***** Provided entries *****

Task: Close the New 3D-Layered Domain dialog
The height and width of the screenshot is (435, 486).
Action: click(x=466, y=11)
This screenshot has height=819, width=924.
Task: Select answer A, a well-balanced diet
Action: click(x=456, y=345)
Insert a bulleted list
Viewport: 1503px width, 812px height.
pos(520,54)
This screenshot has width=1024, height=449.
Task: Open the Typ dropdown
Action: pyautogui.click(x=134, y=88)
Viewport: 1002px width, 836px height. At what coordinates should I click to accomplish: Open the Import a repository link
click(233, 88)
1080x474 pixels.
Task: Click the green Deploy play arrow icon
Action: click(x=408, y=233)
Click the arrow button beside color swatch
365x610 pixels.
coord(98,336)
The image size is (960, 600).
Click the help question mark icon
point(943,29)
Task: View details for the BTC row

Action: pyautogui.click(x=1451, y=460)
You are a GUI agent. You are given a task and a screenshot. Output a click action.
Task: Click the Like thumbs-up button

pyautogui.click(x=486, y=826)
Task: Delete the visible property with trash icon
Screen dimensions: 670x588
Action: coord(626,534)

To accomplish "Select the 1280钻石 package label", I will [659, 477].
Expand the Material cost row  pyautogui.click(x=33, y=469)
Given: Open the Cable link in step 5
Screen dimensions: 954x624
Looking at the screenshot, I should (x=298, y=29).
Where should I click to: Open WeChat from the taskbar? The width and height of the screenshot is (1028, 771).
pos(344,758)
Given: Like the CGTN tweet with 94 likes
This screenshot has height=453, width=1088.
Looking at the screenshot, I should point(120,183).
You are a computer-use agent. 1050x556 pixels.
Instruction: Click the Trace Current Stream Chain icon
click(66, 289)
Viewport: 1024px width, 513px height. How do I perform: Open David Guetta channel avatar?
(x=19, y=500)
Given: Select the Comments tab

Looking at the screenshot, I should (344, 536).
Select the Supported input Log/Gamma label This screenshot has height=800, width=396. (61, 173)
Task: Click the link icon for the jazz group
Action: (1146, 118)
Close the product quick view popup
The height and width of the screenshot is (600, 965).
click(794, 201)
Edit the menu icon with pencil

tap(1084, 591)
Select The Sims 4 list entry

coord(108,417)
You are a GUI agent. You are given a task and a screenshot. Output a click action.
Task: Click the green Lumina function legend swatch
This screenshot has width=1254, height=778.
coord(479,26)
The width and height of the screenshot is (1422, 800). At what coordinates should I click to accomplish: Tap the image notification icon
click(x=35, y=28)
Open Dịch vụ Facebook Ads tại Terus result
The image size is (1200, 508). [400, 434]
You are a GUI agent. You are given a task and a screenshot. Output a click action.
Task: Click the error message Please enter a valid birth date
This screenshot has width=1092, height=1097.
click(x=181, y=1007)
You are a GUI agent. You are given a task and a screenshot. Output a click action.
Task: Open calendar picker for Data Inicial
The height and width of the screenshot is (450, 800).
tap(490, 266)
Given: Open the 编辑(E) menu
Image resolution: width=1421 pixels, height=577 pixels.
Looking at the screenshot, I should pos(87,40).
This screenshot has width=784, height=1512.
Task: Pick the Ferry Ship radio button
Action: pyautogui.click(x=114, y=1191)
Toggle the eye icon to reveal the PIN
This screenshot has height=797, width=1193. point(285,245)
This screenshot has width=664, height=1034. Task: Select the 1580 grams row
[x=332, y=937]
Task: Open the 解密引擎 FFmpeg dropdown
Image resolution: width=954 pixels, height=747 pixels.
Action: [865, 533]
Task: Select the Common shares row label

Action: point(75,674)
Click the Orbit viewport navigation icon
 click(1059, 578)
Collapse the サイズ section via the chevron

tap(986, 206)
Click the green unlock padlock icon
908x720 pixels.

*****

• **About this exercise**
Using the entries above, quote each line verbatim from the first through the line that contains "You are a computer-use".

• **Task response**
Task: Close the New 3D-Layered Domain dialog
The height and width of the screenshot is (435, 486).
Action: click(x=466, y=11)
This screenshot has height=819, width=924.
Task: Select answer A, a well-balanced diet
Action: click(x=456, y=345)
Insert a bulleted list
Viewport: 1503px width, 812px height.
pos(520,54)
This screenshot has width=1024, height=449.
Task: Open the Typ dropdown
Action: pyautogui.click(x=134, y=88)
Viewport: 1002px width, 836px height. At what coordinates should I click to accomplish: Open the Import a repository link
click(233, 88)
1080x474 pixels.
Task: Click the green Deploy play arrow icon
Action: click(x=408, y=233)
Click the arrow button beside color swatch
365x610 pixels.
coord(98,336)
The image size is (960, 600).
Click the help question mark icon
point(943,29)
Task: View details for the BTC row

Action: pyautogui.click(x=1451, y=460)
You are a GUI agent. You are given a task and a screenshot. Output a click action.
Task: Click the Like thumbs-up button

pyautogui.click(x=486, y=826)
Task: Delete the visible property with trash icon
Screen dimensions: 670x588
Action: coord(626,534)

To accomplish "Select the 1280钻石 package label", I will [659, 477].
Expand the Material cost row  pyautogui.click(x=33, y=469)
Given: Open the Cable link in step 5
Screen dimensions: 954x624
Looking at the screenshot, I should (x=298, y=29).
Where should I click to: Open WeChat from the taskbar? The width and height of the screenshot is (1028, 771).
pos(344,758)
Given: Like the CGTN tweet with 94 likes
This screenshot has height=453, width=1088.
Looking at the screenshot, I should point(120,183).
You are a computer-use agent. 1050x556 pixels.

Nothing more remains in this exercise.